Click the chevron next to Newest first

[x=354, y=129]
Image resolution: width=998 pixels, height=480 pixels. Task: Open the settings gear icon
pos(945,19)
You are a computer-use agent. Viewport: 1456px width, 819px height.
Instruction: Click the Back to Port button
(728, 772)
○ ○ ○
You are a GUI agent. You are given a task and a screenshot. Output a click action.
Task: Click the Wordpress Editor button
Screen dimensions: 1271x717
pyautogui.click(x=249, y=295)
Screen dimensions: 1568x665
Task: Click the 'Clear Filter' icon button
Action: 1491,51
○ ○ ○
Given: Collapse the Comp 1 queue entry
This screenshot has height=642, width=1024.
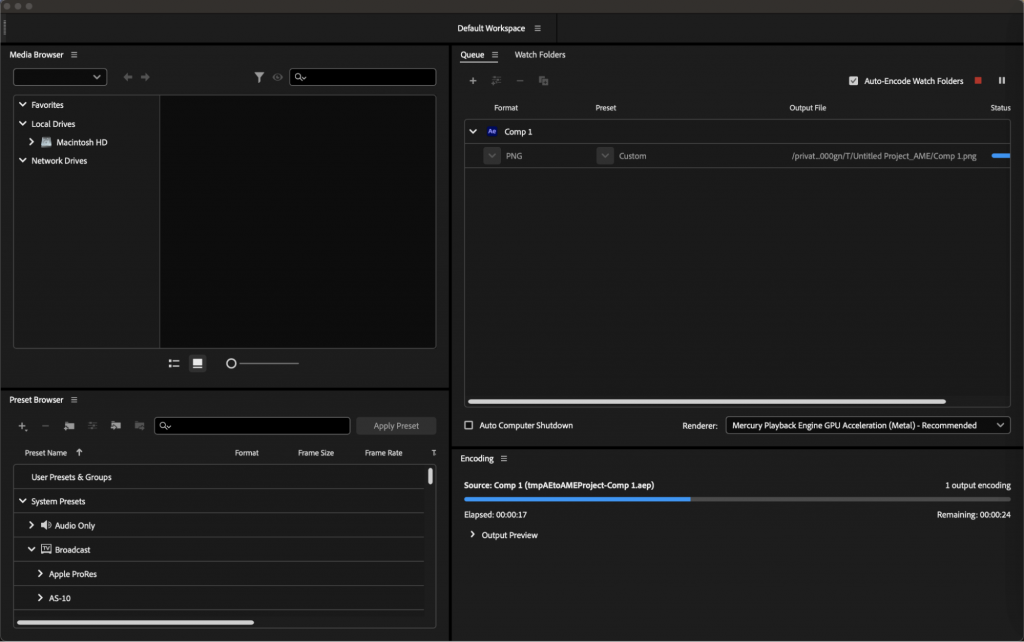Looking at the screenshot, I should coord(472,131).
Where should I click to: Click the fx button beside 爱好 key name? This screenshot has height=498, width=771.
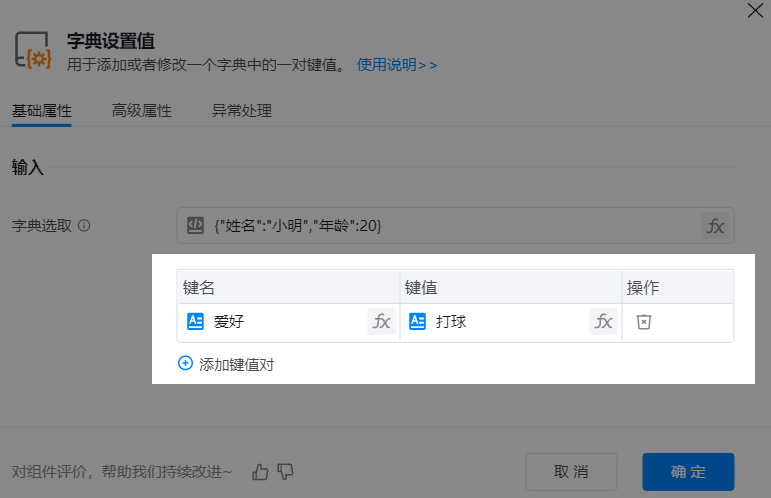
○ ○ ○
Look for the string "agent" in the records, and copy every line where it is found.

You are a computer-use agent. Viewport: 1456px width, 819px height.
You are a GUI agent. You are given a task and a screenshot. Output a click action.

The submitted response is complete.